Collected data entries
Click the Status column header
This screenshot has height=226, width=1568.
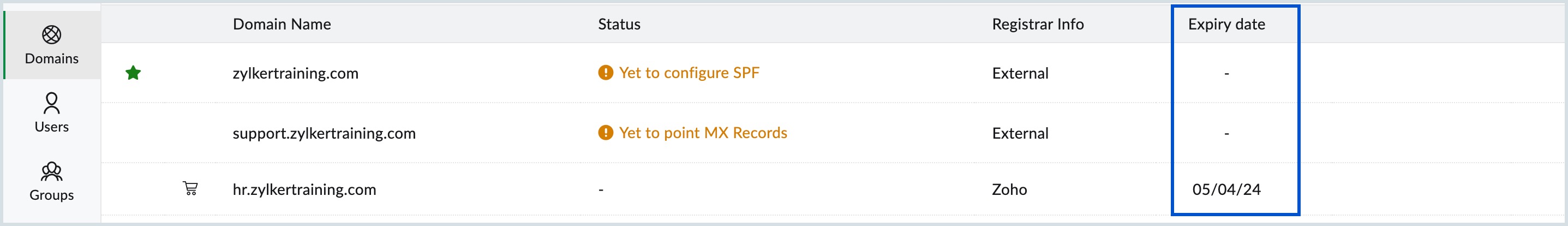[x=619, y=25]
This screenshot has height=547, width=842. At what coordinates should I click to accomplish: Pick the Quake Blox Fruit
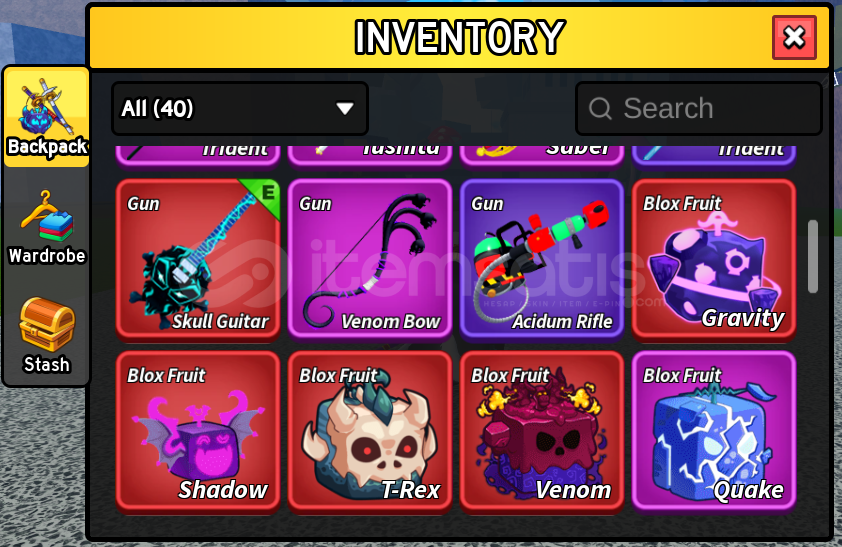pos(714,432)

Exercise description:
Would you retype every line shown above exactly, leaving the pictures aside?

Result of this task:
Click the Status column header
This screenshot has height=226, width=1568.
[x=619, y=25]
This screenshot has height=547, width=842. At what coordinates should I click to accomplish: Pick the Quake Blox Fruit
pos(714,432)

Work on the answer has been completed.